**WORK TO DO**
Render the material as a JSON list of strings with one string per line, starting at the line containing "You are a computer-use agent. 853x703 pixels." and running down to the line containing "pyautogui.click(x=41, y=73)", both included. Leave out any blank lines.

━━━ LISTING

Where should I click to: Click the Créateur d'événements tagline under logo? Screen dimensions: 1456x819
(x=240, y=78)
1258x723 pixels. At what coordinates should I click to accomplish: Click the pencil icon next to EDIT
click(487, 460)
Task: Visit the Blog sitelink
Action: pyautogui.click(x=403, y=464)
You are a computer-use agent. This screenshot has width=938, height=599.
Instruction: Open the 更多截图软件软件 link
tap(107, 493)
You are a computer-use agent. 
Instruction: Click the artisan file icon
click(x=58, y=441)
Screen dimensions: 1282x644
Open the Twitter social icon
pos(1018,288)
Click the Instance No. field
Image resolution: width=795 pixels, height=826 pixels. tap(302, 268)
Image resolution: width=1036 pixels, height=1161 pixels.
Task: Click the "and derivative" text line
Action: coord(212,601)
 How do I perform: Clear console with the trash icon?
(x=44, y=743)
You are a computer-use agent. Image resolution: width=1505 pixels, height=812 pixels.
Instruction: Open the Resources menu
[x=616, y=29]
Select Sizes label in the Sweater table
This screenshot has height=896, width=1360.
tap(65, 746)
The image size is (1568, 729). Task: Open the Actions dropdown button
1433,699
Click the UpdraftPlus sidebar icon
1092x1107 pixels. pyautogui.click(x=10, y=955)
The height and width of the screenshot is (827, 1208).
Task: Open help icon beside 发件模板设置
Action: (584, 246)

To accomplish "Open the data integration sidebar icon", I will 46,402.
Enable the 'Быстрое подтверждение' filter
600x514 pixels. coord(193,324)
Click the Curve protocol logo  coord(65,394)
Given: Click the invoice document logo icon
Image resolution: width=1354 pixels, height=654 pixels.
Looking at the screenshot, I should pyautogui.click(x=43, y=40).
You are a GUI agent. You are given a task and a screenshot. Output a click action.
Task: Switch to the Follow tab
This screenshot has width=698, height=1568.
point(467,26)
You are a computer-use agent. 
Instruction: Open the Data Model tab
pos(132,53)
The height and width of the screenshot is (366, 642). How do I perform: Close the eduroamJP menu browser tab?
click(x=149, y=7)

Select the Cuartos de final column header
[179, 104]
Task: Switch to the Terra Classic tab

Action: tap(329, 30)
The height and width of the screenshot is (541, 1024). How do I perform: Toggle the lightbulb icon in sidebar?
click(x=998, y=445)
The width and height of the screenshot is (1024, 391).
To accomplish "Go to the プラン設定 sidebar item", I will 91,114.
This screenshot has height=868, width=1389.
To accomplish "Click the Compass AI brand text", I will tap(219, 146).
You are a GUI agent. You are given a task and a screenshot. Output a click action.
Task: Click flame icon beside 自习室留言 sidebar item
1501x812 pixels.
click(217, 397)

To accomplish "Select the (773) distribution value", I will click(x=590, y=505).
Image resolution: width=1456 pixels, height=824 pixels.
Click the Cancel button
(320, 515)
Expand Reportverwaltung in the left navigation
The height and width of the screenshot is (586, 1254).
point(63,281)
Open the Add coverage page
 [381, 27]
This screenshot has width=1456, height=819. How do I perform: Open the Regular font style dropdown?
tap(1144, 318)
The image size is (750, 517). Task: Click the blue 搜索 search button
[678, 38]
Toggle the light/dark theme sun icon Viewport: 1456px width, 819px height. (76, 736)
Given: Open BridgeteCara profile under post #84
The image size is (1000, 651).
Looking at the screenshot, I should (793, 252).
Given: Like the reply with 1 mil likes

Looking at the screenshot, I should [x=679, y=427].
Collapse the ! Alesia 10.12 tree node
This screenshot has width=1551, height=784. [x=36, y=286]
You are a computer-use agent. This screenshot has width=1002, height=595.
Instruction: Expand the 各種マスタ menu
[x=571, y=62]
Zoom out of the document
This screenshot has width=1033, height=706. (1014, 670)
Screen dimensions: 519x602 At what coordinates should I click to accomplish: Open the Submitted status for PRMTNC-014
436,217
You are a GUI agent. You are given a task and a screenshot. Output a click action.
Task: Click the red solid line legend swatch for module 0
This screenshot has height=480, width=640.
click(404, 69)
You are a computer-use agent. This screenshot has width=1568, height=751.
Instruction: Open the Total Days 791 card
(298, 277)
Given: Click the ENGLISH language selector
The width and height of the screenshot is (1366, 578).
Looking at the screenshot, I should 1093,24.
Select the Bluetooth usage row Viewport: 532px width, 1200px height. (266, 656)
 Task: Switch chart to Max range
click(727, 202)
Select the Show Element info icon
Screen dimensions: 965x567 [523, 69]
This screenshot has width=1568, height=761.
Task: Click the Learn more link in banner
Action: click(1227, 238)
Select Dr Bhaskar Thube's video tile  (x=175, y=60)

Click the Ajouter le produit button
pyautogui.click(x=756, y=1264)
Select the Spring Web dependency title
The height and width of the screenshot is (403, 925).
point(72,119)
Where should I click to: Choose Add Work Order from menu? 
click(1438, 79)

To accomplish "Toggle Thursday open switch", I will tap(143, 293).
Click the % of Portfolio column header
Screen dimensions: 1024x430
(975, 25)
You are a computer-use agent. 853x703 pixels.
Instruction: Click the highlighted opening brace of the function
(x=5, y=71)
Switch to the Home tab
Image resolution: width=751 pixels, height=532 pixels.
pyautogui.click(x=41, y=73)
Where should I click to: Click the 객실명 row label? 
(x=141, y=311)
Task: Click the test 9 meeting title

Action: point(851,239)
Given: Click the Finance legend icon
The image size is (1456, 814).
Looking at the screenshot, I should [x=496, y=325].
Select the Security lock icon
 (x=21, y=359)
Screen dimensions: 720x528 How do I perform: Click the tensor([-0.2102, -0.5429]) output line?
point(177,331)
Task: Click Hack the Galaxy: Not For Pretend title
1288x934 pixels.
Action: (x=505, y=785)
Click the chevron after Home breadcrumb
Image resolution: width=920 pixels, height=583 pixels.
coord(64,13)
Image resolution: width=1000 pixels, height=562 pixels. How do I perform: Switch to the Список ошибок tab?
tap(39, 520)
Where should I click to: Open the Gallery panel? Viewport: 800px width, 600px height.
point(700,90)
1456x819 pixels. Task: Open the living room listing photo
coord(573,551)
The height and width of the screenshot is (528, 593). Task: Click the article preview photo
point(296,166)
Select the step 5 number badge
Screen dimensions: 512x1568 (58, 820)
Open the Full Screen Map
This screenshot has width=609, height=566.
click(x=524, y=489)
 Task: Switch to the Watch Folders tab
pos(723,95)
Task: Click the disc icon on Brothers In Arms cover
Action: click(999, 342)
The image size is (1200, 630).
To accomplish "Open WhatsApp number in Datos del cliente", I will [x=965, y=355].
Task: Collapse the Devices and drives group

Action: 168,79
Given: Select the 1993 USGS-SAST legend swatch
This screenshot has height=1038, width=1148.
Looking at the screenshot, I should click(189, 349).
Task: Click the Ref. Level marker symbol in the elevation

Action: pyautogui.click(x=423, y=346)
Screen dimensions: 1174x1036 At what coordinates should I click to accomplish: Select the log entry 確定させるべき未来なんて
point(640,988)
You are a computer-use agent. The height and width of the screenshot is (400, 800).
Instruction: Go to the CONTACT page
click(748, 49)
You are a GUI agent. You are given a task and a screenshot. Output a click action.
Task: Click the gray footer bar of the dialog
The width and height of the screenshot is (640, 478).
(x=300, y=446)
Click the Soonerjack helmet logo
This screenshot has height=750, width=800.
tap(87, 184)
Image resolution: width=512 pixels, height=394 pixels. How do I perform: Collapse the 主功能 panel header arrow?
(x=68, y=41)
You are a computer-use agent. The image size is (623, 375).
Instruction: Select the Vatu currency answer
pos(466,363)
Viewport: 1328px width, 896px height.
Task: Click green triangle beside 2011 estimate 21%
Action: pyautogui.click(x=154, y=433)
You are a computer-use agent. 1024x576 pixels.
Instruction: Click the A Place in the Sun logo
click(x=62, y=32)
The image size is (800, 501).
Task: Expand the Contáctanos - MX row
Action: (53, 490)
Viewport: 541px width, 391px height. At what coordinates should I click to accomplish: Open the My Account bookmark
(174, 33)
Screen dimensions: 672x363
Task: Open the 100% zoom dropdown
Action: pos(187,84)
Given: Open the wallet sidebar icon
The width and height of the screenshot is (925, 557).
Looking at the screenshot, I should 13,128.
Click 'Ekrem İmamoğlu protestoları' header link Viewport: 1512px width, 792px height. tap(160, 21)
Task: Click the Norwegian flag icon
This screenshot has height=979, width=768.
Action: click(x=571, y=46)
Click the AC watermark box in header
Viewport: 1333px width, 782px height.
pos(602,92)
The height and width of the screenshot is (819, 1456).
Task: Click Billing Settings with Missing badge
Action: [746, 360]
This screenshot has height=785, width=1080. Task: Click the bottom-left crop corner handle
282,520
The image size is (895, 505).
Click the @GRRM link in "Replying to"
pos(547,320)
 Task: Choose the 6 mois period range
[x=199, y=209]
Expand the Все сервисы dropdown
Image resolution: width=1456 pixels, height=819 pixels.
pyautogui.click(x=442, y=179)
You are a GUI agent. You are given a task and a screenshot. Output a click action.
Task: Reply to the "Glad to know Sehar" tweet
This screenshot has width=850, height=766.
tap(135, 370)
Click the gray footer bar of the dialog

━━━━━━

**FULL SOLUTION**
[
  "You are a computer-use agent. 853x703 pixels.",
  "Instruction: Click the highlighted opening brace of the function",
  "(x=5, y=71)",
  "Switch to the Home tab",
  "Image resolution: width=751 pixels, height=532 pixels.",
  "pyautogui.click(x=41, y=73)"
]